It’s one thing to get an idea and quite another to make it a reality. I wanted to compile information about my ancestry and put it into a family history, but how to do it was a mystery. Where was the information coming from? What was the best way to organize the narrative? Just how far back in my family’s history should I go? Would my children, grandchildren, nieces and nephews care about Ida Brown Cunningham? Probably. But they’d be more curious about their grandparents.
I soon realized that thinking and rethinking my ideas was nothing more than procrastination, and I took Nike’s advice to “Just do it!” I started with what I knew and added tidbits of information as the work progressed. I went right to the sources who had the facts, figures, and stories—my aunts, one on my mother’s side and one on my father’s side. They were virtual founts of information.
I already knew when my great aunt Lillie was born and when she died. Same for her parents. I was saddened by her death and whelmed with compassion for the grief her parents must have suffered. But what did she die of? I never found the answer to that one, but I realized that niggling question was getting me off track and was something I could come back to later. Too, Lillie was just one person, and there were dozens and dozens of people I wanted to include.
But still…how to do it? During this time of indecision, a writer friend, Brenda Remmes, shared her book about her mother-in-law. Titled Emma, it was both a tribute and a history written about a strong young woman who was left raising three children after the death of her husband. Concerned that Emma’s grandchildren wouldn’t know anything about their resilient, hard-working, gutsy (her son Bill’s word) matriarch, Brenda wrote about both Emma’s and her husband’s lives and families and then moved seamlessly into another part of Emma’s life, the one including her progeny. Emma was the center, the heart, of the book.
One day I woke up knowing the focus, the pivot around which everything swirled, would be my parents—where they came from, where they went to school, and how they fit into their families. Both were the oldest children of their families although my father wasn’t the firstborn. He was born nearly two years after the death of an older brother, Nelson, whose life was taken at eighteen months by scarlet fever. My mother was the oldest of three daughters. There were ten years between her birth and that of her sister Jonnie, and birth order theories would see that gap as quite significant. It’s like starting a new family. She had attributes of both an only child and the oldest child—responsible, dependable, and mature.
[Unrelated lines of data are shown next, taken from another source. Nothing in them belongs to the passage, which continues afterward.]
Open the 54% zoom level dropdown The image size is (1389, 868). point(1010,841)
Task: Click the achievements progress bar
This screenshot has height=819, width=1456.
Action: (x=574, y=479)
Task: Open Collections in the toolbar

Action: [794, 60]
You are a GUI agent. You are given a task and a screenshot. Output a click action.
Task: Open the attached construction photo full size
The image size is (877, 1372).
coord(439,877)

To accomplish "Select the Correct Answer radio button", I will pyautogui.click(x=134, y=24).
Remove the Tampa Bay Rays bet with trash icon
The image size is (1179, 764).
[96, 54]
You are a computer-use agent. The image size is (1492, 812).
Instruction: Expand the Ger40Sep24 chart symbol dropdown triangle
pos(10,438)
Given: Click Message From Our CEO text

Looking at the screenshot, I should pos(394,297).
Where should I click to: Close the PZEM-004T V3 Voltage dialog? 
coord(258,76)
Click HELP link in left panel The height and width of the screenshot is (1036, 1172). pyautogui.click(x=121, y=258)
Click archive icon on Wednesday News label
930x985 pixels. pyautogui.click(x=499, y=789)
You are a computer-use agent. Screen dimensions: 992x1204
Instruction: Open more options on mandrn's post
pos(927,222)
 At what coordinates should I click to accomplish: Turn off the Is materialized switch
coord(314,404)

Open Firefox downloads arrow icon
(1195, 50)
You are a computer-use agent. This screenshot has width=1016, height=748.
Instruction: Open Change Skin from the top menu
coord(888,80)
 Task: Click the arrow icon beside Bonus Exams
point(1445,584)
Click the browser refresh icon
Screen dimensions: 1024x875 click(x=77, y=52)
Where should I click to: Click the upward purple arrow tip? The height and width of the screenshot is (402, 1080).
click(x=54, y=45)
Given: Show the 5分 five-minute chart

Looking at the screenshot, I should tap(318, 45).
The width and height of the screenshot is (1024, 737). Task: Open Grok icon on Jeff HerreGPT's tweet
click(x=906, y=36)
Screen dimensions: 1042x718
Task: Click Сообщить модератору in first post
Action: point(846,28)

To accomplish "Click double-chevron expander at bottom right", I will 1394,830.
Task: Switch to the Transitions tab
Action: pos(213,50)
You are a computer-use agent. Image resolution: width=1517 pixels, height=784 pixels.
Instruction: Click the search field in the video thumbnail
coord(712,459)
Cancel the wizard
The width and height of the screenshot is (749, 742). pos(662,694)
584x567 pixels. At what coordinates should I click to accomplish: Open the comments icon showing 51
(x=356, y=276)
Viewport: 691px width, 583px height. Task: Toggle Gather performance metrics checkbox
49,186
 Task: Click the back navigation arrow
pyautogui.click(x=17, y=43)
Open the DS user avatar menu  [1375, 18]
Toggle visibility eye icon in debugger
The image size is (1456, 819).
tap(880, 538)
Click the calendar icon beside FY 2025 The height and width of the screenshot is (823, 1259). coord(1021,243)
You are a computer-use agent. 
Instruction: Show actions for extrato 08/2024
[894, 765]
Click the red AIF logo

The lightbulb of an idea grew brighter. I wanted to include what their childhoods, teen years, and adult lives were like; the decisions they made, including work, education, and child raising; what the world was like throughout their lives, from the Great Depression to the Clinton Era; their attributes, personalities, and advice. And I wanted to do it using the power of story without ignoring the “begats.” I solicited narratives from my siblings, and their stories are the icing on the cake (forgive the cliche), the sweet details that complete the work–at least the first edition.
John and Margie was my working title until I recalled a quote from Annie Dillard’s Pilgrim at Tinker Creek: “I am a fugitive and a vagabond, a sojourner seeking signs. This is our life, these are our lighted seasons, and then we die.” By the time I began revising “Family Changes,” a chapter describing graduations, moves, illnesses, and a death, I changed the title to Our Lighted Seasons: John and Margie.
If you’re thinking of writing a family history or any other kind of book, just do it. Nothing can happen until you stop procrastinating.